* **Problem**
Copy the records from the line holding "Screen dimensions: 905x409" through the end of the records, with "Open" changed to "Tap" and everything else left as it is. Leave the pictures out.

* **Entries**
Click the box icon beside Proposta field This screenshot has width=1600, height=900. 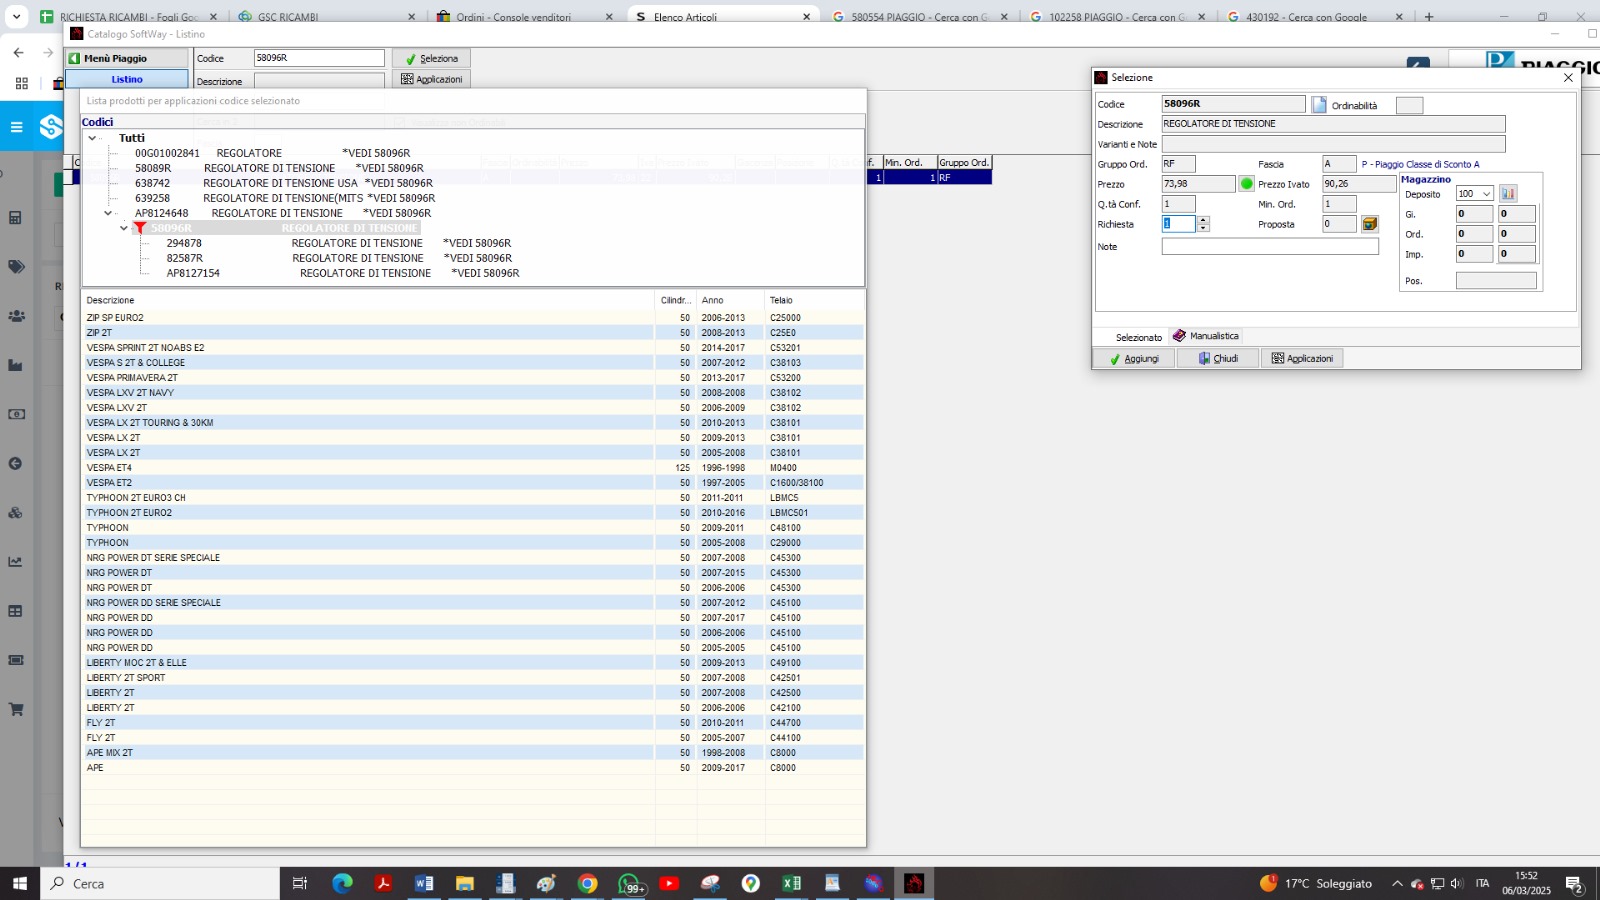(1370, 224)
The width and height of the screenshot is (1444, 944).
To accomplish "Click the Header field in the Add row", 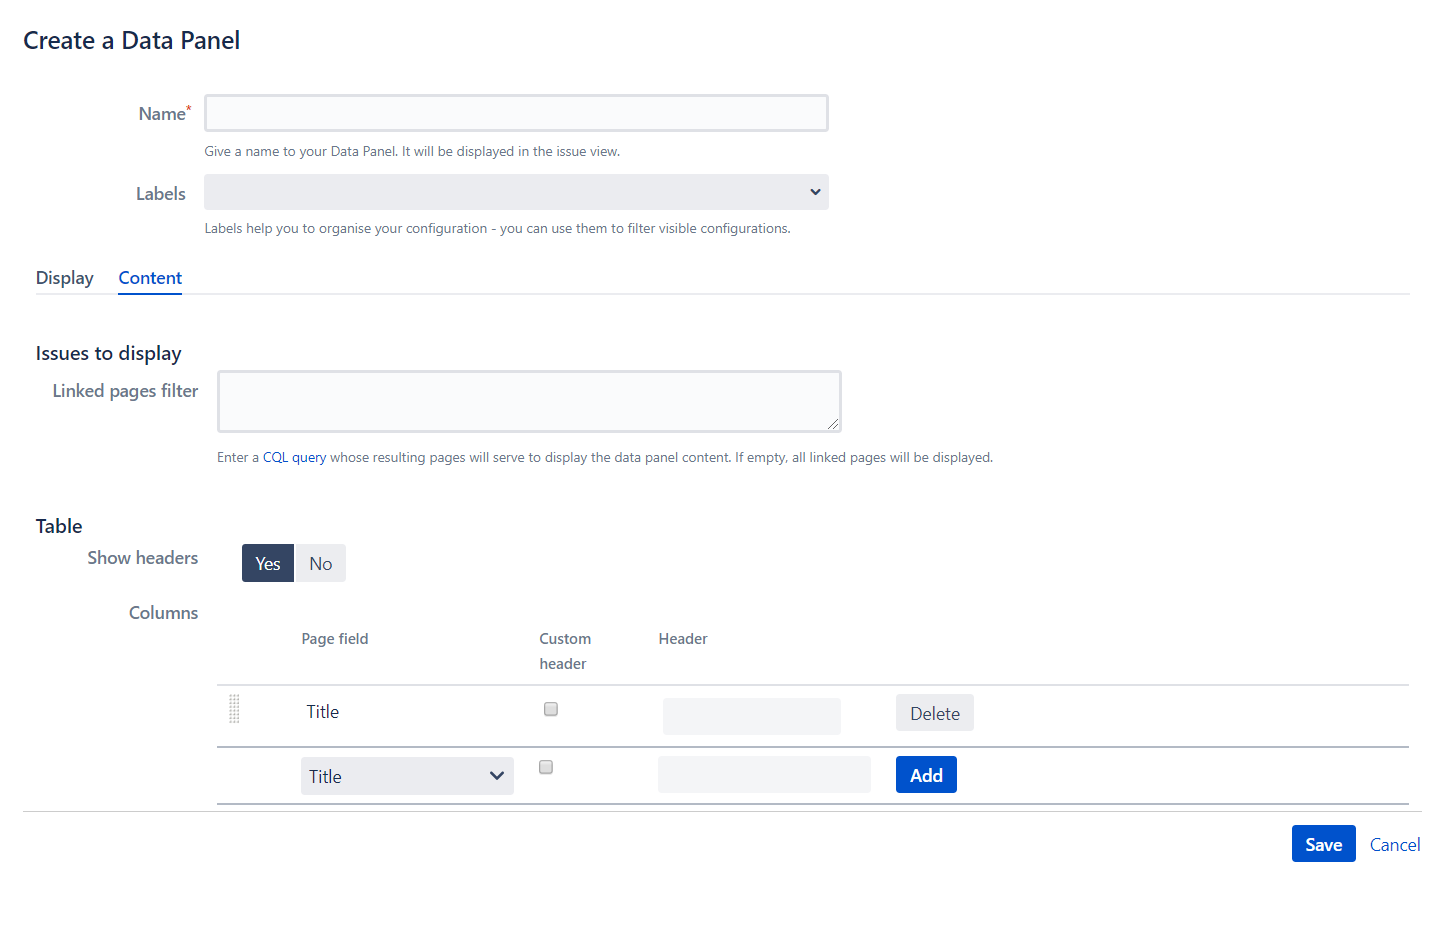I will click(764, 774).
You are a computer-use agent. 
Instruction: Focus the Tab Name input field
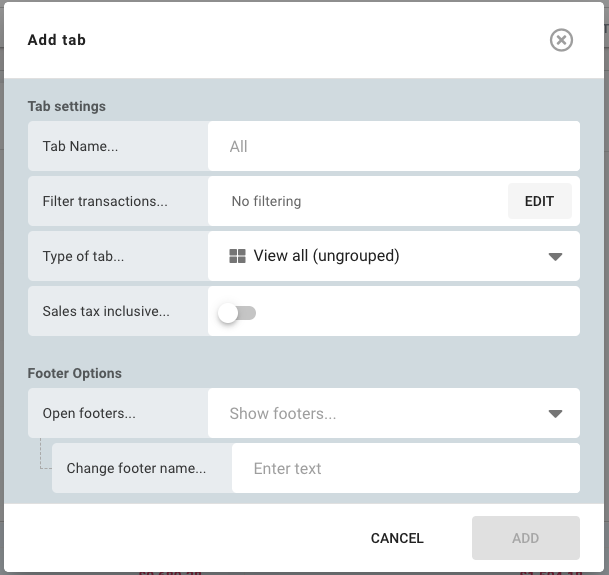(393, 147)
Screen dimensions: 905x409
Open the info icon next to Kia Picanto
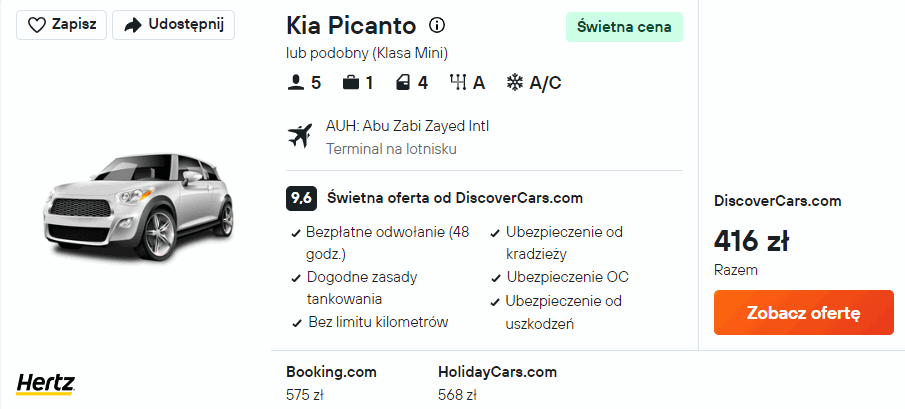[437, 25]
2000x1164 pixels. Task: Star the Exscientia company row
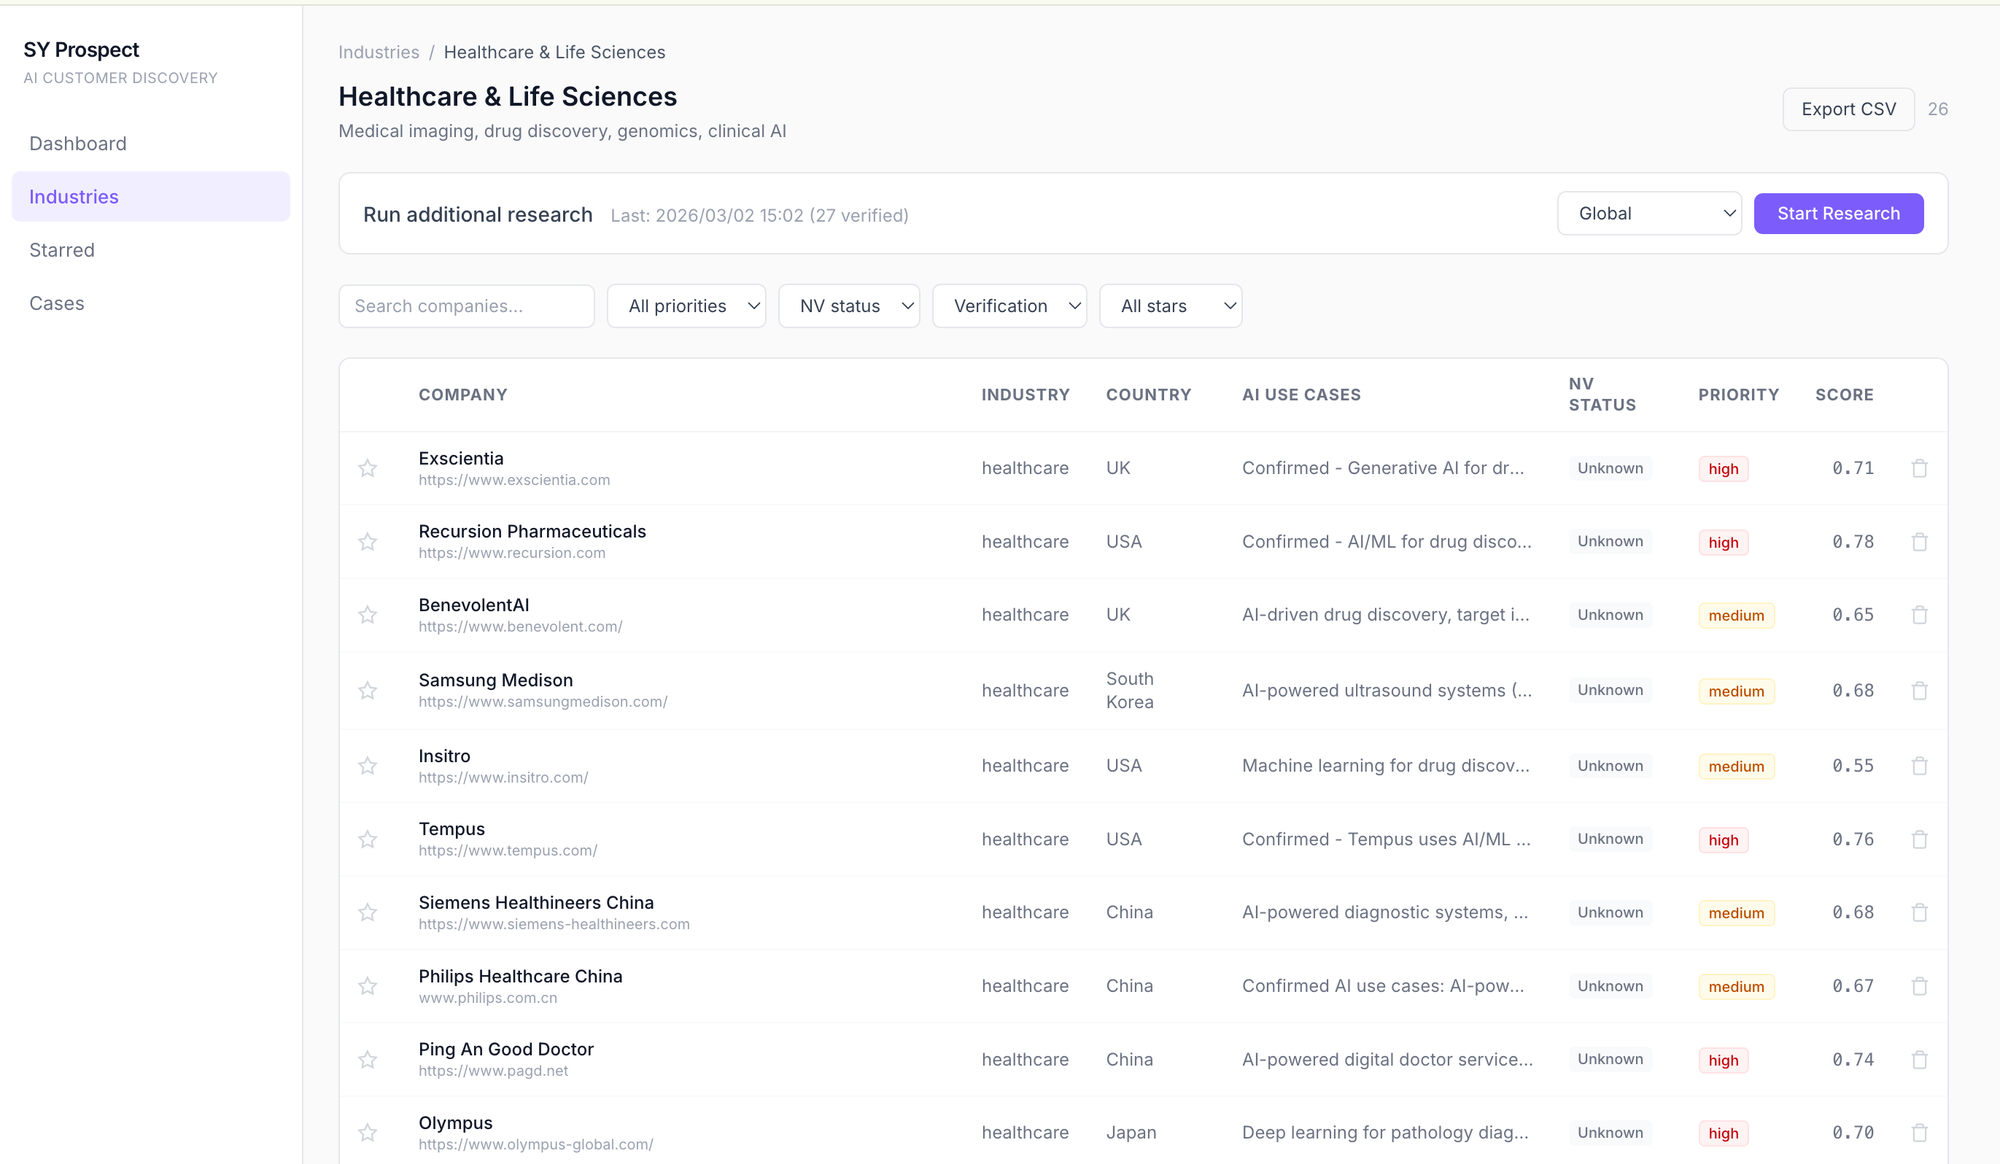coord(368,468)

* **Written response**
Screen dimensions: 905x409
Tap the info icon next to Kia Picanto
[437, 25]
2000x1164 pixels. Task: Star the Exscientia company row
coord(368,468)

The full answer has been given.